Several limitations of this study require further acknowledgement. First, the current study was limited by its retrospective design and inherent selection bias from the large population-based database. Second, a few clinicopathological variables, such as adjuvant treatment, resection margins and molecular features, were not available in the public SEER database. These important parameters could not be adjusted in the current analysis. In addition, up to 31.5% and 67.6% of patients had missing data on tumour size and serum CEA level, which was another major limitation of this analysis. Third, surgical code of SEER Programme database may be not fully accurate because it could not distinguish appendectomy from partial colectomy. It is also unclear whether an initial appendectomy has been performed for appendiceal adenocarcinoma patients who underwent right hemicolectomy.

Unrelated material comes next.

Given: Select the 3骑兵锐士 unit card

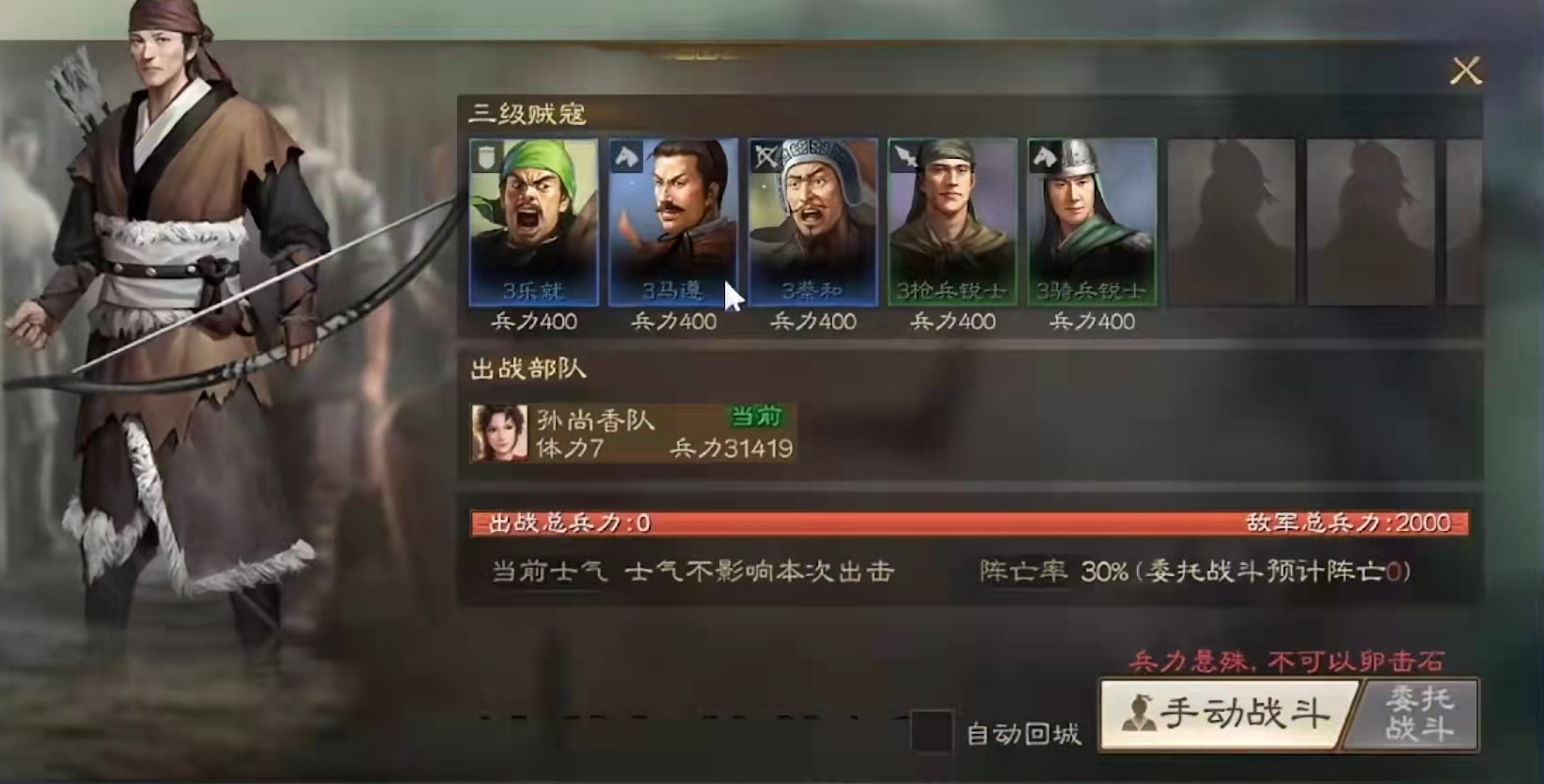Looking at the screenshot, I should click(x=1092, y=222).
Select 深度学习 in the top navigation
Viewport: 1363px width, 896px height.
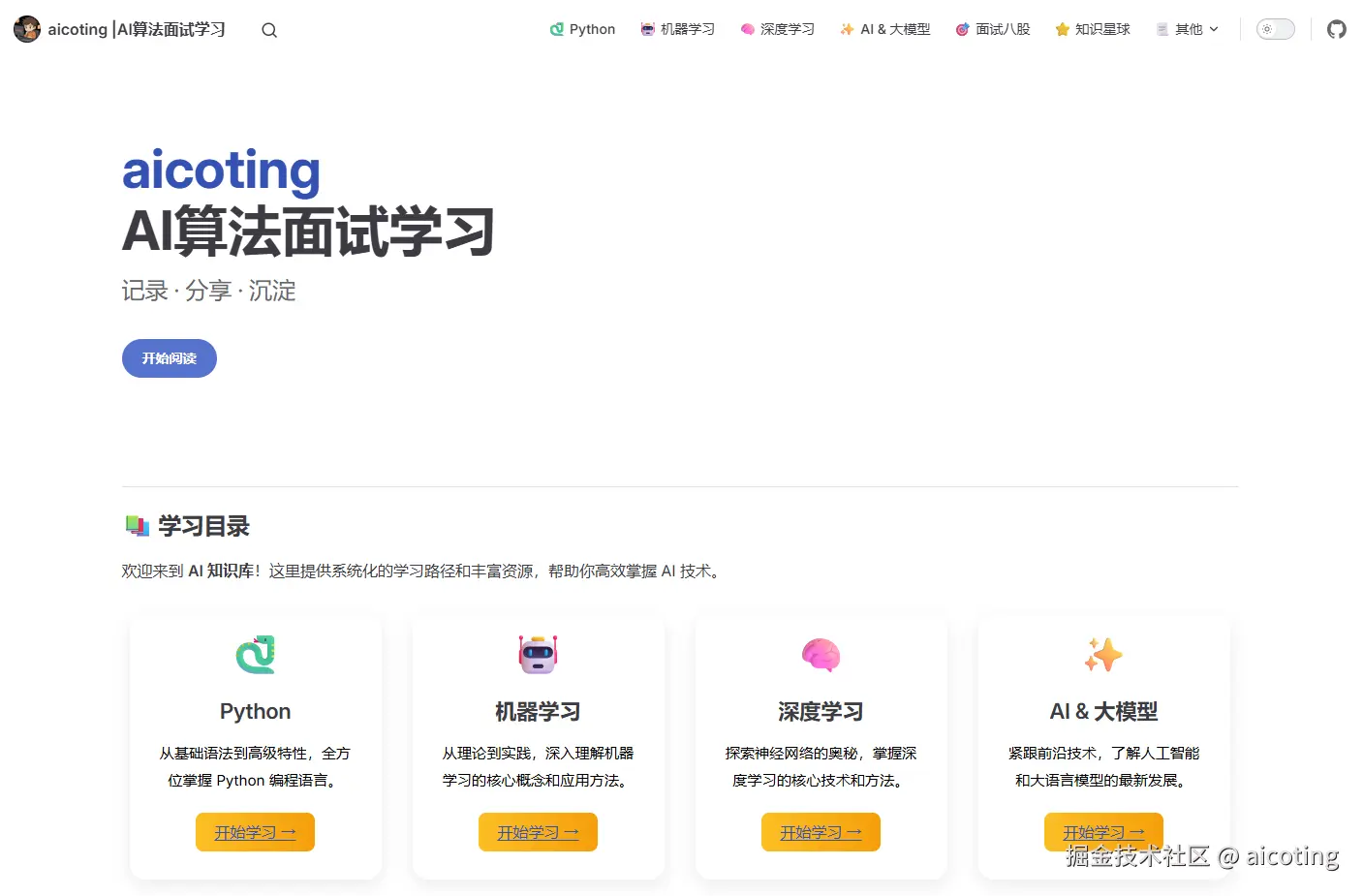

In conclusion, the results of this large population-based analysis showed that right hemicolectomy may be not always necessary for all appendiceal adenocarcinoma patients. Appendectomy could be sufficient for therapeutic effect of stage I patients with favourable biological features. In contrast, the oncological outcome of an appendectomy was limited for stage II patients. Right hemicolectomy was not superior to partial colectomy for advanced stage patients, suggesting omission of standard hemicolectomy might be feasible. However, adequate lymphadenectomy should be strongly recommended.